The status quoists have even managed to distort the agenda of some such groups (particularly where the NGOs concerned are unapologetic about their source of funds) in such a manner that even sections that mean well turn out to be articulate apologists of the development paradigm opted for by the establishment. These NGOs, which merely serve as centres for disbursement of funds from the international institutions and donor agencies from the West and also provide attractive employment opportunities to the elite, do not fit into the category of new social movement in any sense.
The new social movements were the response of a whole generation of young men and women, whose transition from adolescence to youth happened to take shape when political parties and platforms were being reduced to mere instruments of self-preservation by their leaders, and, even where the distortions were not as bad — the mainstream Left for instance — the leaders were united in resisting any critical evaluation and free thinking. This was true not just in India but across the world.
In India, the new social movements came from the spark from Naxalbari in 1967 followed by the anti-establishment protests across university campuses in the Nav-nirman Andolan in Gujarat or the call for Total Revolution by Jayaprakash Narayan and in the symbolic but determined acts of protest by youth and students immediately after Indira Gandhi announced suspension of democratic rights on June 25, 1975. A new generation that was coming of age in the universities, exposed as it was to Sartre, Camus and such other existentialist thinkers, was drawn into a mould where it considered the question of development not just as a statistical concern but as linked to human rights and the right to livelihood.
The new generation refused to accept the stated positions of the political parties as the truth and instead held human development and the right to life and livelihood as ethical concerns. Democracy was not just a political formulation for them and it was this attitude that laid the foundations for the new social movements of the early 1980s. This, after all, was also when the anti-establishment parties — the socialists and the communists — had shown their inability to match practice with precepts while the Jana Sangh had rechristened itself as the BJP.
The Janata experiment had revealed the proclivity of several socialists to turn apologists of the status quo leaving the youth who were mobilised as part of the JP movement to create a space outside. This was true of a whole lot of young men and women galvanised into the political space by Naxalbari. This was the context in which the new social movements emerged in India. But then, a characteristic feature of these movements was that they were driven by the idea that they must also be kept away from the most critical aspect of the political process — the electoral arena.
While those at the core of the new social movements were themselves the associates (in their past) of one or another radical political platform of the times — predominantly of the Gandhian socialist or the communist kind — they had committed themselves, in the 1980s, to steer the new social movements clear of parties. The parties, after all, were not able to internalise such concerns as environment, sustainable development and such other aspects on to their agendas as the ethical questions they were for the new social movements.

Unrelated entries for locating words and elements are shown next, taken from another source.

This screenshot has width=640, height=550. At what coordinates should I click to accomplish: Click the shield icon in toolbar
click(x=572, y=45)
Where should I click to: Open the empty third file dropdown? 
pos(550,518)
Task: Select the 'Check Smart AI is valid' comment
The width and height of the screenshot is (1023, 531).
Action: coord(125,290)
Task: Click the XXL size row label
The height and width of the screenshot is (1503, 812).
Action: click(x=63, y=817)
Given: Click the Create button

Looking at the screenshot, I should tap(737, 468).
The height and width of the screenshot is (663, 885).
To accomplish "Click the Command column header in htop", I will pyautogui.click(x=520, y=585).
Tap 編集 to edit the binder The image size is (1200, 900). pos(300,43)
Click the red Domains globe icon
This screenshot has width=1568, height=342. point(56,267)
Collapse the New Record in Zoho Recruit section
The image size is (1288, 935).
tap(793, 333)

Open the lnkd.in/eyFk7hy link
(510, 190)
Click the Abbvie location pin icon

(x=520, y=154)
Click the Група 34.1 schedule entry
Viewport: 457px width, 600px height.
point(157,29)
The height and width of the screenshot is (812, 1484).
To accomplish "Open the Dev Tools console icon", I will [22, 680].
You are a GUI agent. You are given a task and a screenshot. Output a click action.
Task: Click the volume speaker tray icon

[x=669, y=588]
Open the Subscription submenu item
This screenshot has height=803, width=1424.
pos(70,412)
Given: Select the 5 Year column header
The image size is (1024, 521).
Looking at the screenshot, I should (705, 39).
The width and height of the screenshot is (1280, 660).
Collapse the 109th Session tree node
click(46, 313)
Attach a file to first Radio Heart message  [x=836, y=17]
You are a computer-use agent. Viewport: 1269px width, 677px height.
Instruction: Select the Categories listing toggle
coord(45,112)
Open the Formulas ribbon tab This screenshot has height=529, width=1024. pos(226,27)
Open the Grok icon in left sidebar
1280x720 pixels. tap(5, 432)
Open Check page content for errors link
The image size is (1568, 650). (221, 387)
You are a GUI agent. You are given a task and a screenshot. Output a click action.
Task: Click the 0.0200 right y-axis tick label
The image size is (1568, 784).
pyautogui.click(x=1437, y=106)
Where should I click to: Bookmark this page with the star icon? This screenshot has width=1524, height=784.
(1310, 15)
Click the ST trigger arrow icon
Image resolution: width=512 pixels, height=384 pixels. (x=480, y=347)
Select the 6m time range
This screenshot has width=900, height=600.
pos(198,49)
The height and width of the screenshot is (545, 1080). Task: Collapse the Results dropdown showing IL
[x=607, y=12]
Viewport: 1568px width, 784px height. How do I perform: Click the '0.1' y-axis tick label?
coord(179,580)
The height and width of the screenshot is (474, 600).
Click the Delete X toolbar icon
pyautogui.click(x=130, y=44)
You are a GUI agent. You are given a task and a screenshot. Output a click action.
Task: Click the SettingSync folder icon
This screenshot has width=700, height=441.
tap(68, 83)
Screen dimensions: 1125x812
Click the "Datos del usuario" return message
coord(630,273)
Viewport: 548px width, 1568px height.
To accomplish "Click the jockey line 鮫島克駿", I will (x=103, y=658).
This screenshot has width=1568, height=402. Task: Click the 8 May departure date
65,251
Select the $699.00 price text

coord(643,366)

The strength of the new social movements in India was that they did not have any ideological baggage. The mainstream Left, for instance, was caught in celebrating technology as long as it came from the Soviet Union. It could not oppose the concept of huge industrial establishments or big dams for the Soviet Union too celebrated this as development. But then, such an autonomy as well as the distinct advantage the new social movements had of not having to explain their movements from within the confines of stated positions did have its weakness too. By deliberately alienating themselves from the electoral arena, these movements also left themselves to be weakened significantly. In other words, the forces of status quo have occupied the institutions of political democracy — ruling as well as the Opposition — and the new social movements are having to stay out of the policy-making process.
The fallout of this can be seen not just in the manner in which development is sought to be defined by the establishment but also in the manner in which the political discourse is being dragged towards the Right. Despite having mobilised large sections against the BJP's political agenda in several corners across the tribal regions, these movements have hardly been able to convert this into a vote against the BJP. That is because those political platforms that are unambiguous when it comes to their opposition to mobilisation on communal and majoritarian slogans and the new social movements remain mutually suspicious of each other.
This need no longer remain so. While the ideological baggage of having to hold a brief for the Soviet Union (whether it be on technology-driven development or on the question of nuclear weapons or power) should no longer be a constraint for the mainstream Left, those still committed to the ideals that guided the new social movements too should agree that the challenge to democracy and its critical elements — the right to life and livelihood — is no longer localised.
Instead, the threat to these cherished values has emerged in the form of a well-knit organisation that commands unlimited resources as well as cultural notions that legitimise a further shift to the Right on both economic and political issues. The response to such a challenge, hence, cannot remain localised. An organic unity of the mainstream Left and the new social movements alone can help build resistance to the Right. This, indeed, is possible only when the two sides agree to go beyond their stated positions on critical issues.